Journal of Nanomedicine & Nanotechnology

sxRNA: Using RNA-based, nano-switches to detect novel non-coding RNA expression

4^th International Conference on Nanotek & Expo

December 01-03, 2014 DoubleTree by Hilton Hotel San Francisco Airport, USA

Scott A Tenenbaum

Scientific Tracks Abstracts: J Nanomed Nanotechnol

Abstract:

The wide array of vital functions that RNA performs is dependent on its ability to dynamically fold into alternative structures in response to changes in intracellular and extracellular conditions.

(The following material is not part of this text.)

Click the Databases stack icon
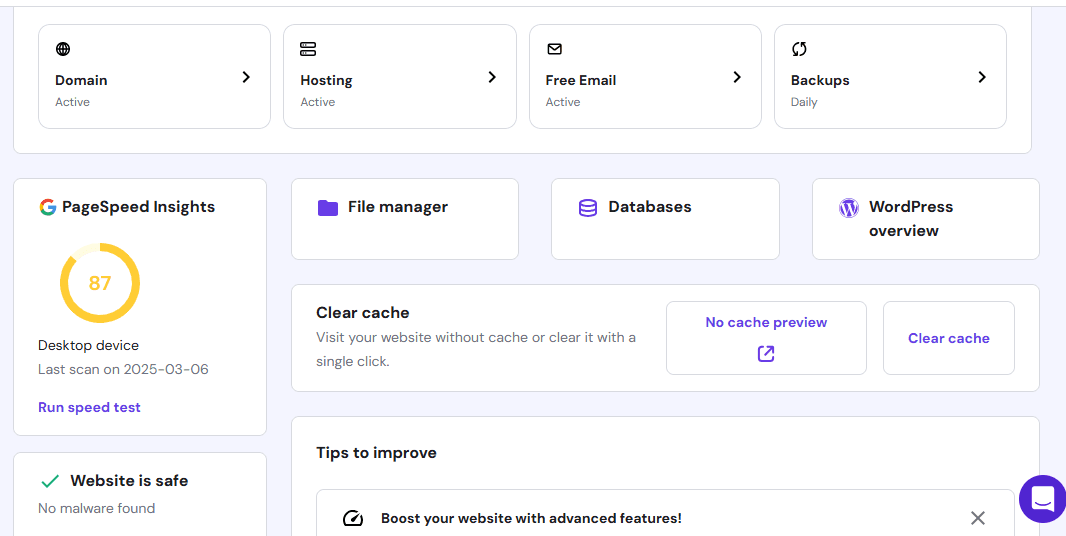The image size is (1066, 536). click(x=588, y=208)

RNA-binding proteins (RBPs) regulate much of this activity by targeting specific RNA structures or motifs. We have developed a trans-RNA switching mechanism called structurally interacting RNA or ?sxRNA? for short that relies on the unique expression of a targeted microRNA of interest to control the expression of an ectopic gene of interest. By coupling post-transcriptional gene regulation with the unique microRNA signature patterns in cell types, sxRNA technology can enable the cell specific expression of a desired protein or reporter gene to positively or negatively select for a tissue type, disease process or developmental stage. We routinely custom design sxRNAs in which the natural RBP-binding structure is altered so it only correctly forms when a targeted miRNA, binds in trans and stabilizes it by base-pairing to the flanking region. By placing sxRNA-switches downstream of a reporter gene, we have developed an RNA based, Nano-switch trans-molecular tool for scientists to measure in vivo miRNA production and designed multiple sxRNA switches that demonstrated increased reporter expression routinely by ~3X and as much as 15X when in the presence of the targeted miRNA. The sxRNA technology allows researchers to detect the real-time production of targeted miRNAs and and control the expression of a desired gene in-vivo using mRNA, rather than DNA, opens up many new possibilities for molecular tools, therapeutics, vaccines, and imaging applications.

Biography :

Scott A Tenenbaum is Associate Professor of Nanobioscience at the SUNY-College of Nanoscale Science and Engineering. Previously, he served as the Acting Vice President for Research and Associate Head of the Nanobioscience Constellation at CNSE. He helped pioneer RIP-Chip/Seq technology and the field of ?Ribonomics.? He holds 19 issued or pending patents, which have served as the basis for three biotechnology start-up companies including his most recent, HocusLocus LLC in Upstate, NY. His research is funded by the NIH and is focused on developing RNA ?Nano-switches? to be used as molecular tools, diagnostics and as therapeutics.